(To do): Going line by line through the records below, count those with the word "filter" and give only the count.

(Material to process):
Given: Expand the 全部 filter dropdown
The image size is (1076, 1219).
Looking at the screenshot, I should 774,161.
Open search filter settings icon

--

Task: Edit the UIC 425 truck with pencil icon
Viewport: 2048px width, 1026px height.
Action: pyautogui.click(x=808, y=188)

* * *

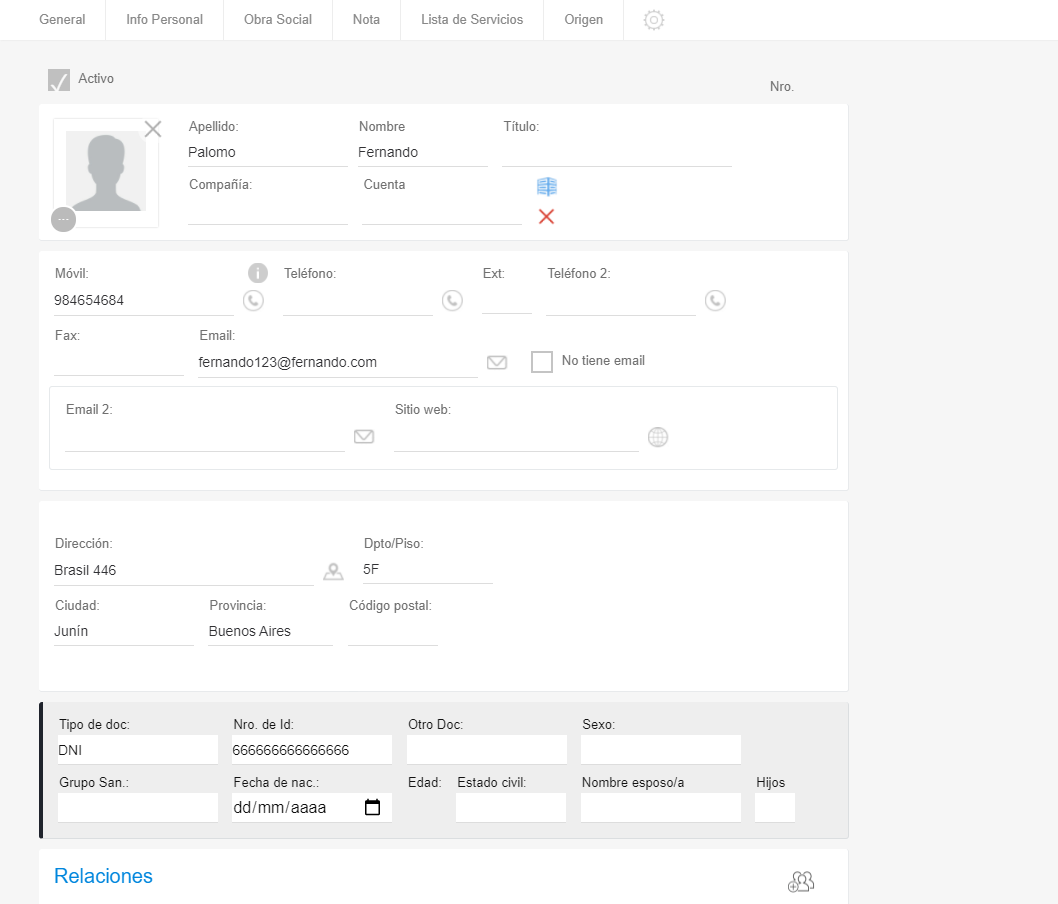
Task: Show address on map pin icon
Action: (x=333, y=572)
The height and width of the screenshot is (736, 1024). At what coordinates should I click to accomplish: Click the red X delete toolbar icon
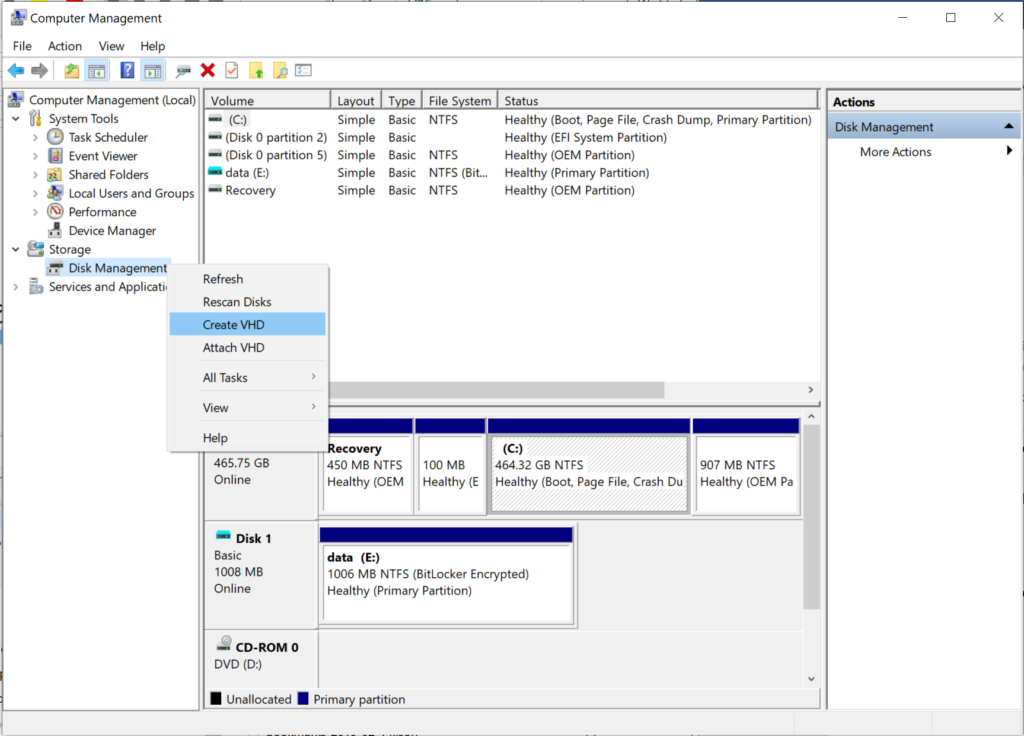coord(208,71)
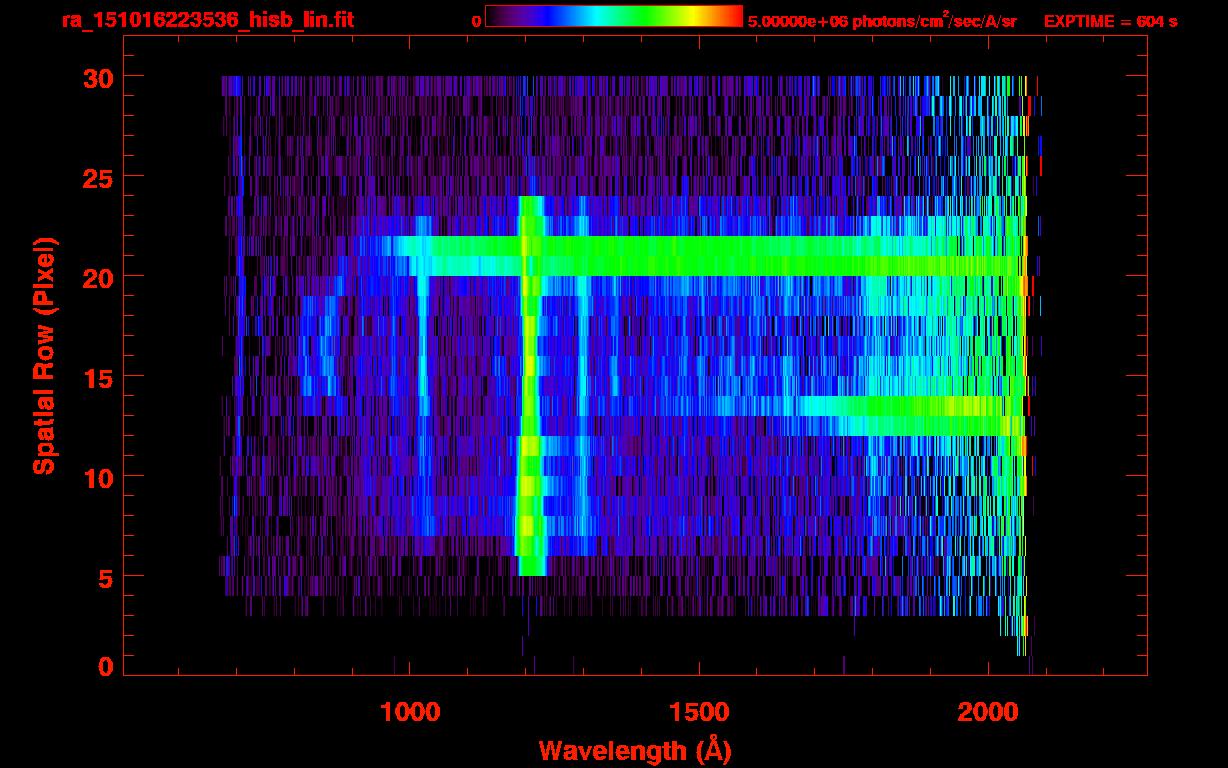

(Exercise response): 2